Impossible d’ignorer ses yeux dorés et son sourire angélique. Le jeune homme me raconte son histoire avec résilience. Il dit avoir eu beaucoup de chance. Comme lui, 2446 mineur·e·x·s d’origine afghane ont demandé l’asile en Suisse en 2025.
Quelque mois après le retrait des troupes américaines et de l’OTAN, Kaboul subit une offensive massive en août 2021. «J’ai grandi avec la guerre. Les bombes qui tombaient à côté de la maison ont fini par ne plus m’effrayer», déclare Sejad. Il se souvient du sentiment de peur et d’incertitude qui a envahi la population : les rues animées ne résonnent plus que des stores des boutiques qui se ferment. Les magasins sont pris d’assaut. Tout le monde se met en route : plus d’un million de personnes fuiront l’Afghanistan cette année-là. «Dans ma province d’origine, je ne pouvais plus sortir seul, à cause du climat de guerre et parce que mon père était militaire. Beaucoup d’enfants étaient enlevés contre rançon. Lorsque les talibans sont arrivés à Kaboul, c’était la même chose : il fallait partir pour sauver sa peau.»
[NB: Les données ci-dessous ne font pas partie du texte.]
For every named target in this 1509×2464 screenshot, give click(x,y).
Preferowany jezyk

«Nous avons traversé les montagnes, le froid me brûlait le corps. Nos vêtements étaient trop légers pour affronter la neige.»
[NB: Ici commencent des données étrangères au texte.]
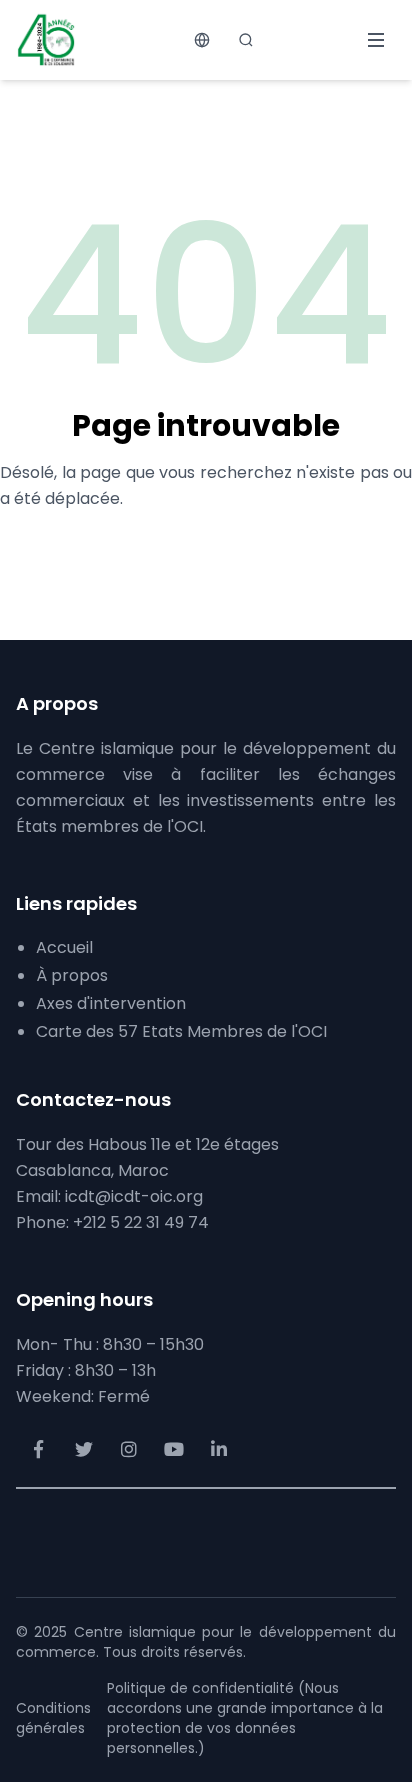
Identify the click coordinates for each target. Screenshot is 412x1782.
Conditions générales (53, 1718)
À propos (72, 975)
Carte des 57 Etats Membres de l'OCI (181, 1031)
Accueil (64, 947)
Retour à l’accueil (206, 547)
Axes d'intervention (111, 1003)
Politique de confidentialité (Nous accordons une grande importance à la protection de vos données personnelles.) (245, 1718)
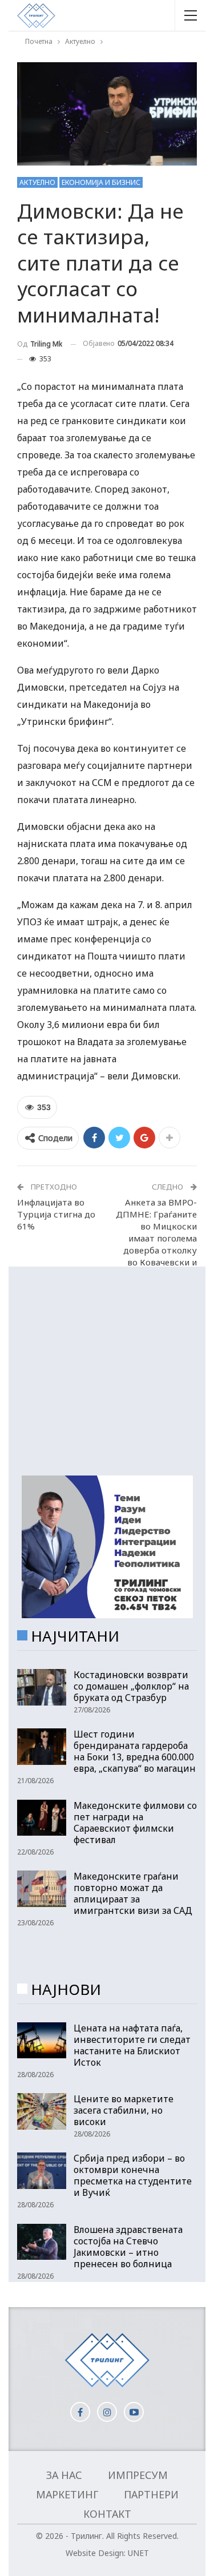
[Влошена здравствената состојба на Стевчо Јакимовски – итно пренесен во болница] (41, 2242)
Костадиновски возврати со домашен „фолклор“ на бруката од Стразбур (131, 1686)
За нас (64, 2475)
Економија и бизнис (101, 182)
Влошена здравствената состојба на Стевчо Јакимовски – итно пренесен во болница (128, 2246)
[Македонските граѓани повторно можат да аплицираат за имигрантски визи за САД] (41, 1888)
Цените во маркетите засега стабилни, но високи (123, 2110)
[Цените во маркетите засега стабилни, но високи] (41, 2111)
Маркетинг (67, 2494)
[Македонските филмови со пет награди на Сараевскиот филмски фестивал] (41, 1818)
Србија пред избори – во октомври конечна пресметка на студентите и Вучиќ (133, 2175)
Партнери (151, 2494)
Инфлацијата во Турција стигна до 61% (56, 1214)
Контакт (107, 2514)
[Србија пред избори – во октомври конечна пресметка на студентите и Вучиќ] (41, 2170)
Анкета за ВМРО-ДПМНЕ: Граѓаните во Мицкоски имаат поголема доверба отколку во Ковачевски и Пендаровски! (156, 1238)
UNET (138, 2552)
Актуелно (37, 182)
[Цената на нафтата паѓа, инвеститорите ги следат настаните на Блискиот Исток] (41, 2040)
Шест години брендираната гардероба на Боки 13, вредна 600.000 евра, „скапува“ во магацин (135, 1751)
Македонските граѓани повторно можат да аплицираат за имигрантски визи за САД (133, 1893)
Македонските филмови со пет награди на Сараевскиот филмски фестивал (135, 1822)
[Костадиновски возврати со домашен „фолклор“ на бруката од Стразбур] (41, 1687)
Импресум (138, 2475)
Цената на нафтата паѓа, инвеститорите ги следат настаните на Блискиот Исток (132, 2045)
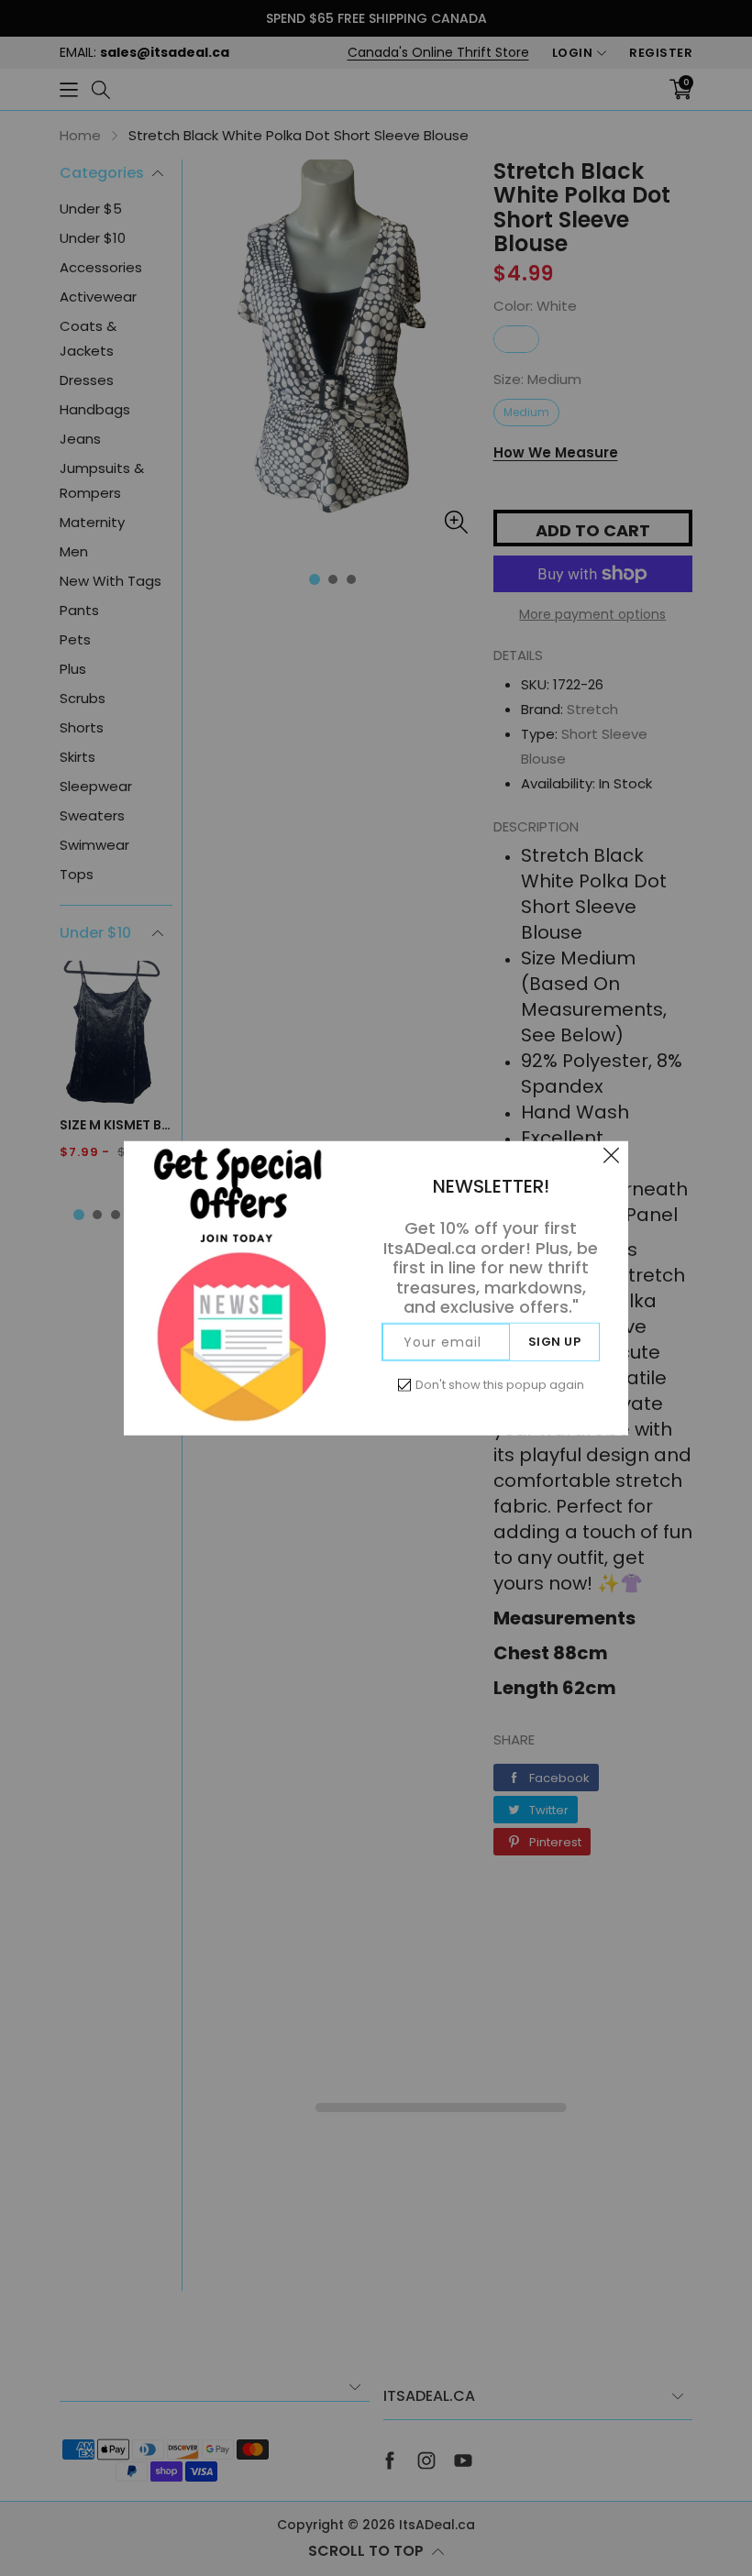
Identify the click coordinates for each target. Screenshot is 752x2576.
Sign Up (554, 1340)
exilé afghan arrivé en Suisse
Craignant des représailles, ses parents fuient. Sejad et son frère se retrouvent seuls. «Nous étions restés trop longtemps hors de la ville. Quand nous sommes revenus la porte était fermée.» Par chance, son oncle le fait venir en Iran, avant de l’encourager à prendre un chemin plus ambitieux : celui de l’avenir. À treize ans, il entame un exil de plusieurs années. «Je me sentais perdu, sans identité», dit-il. Après deux semaines de profonde tristesse, il se met en route avec d’autres adolescent·e·x·s et un passeur. «Le chemin de l’Iran jusqu’à la Turquie était difficile, j’ai eu peur de perdre Sejad», avoue son grand frère. Depuis la frontière iranienne, le chemin vers la Turquie est une succession de marches épuisantes. Le groupe reste caché à Istanbul plusieurs mois.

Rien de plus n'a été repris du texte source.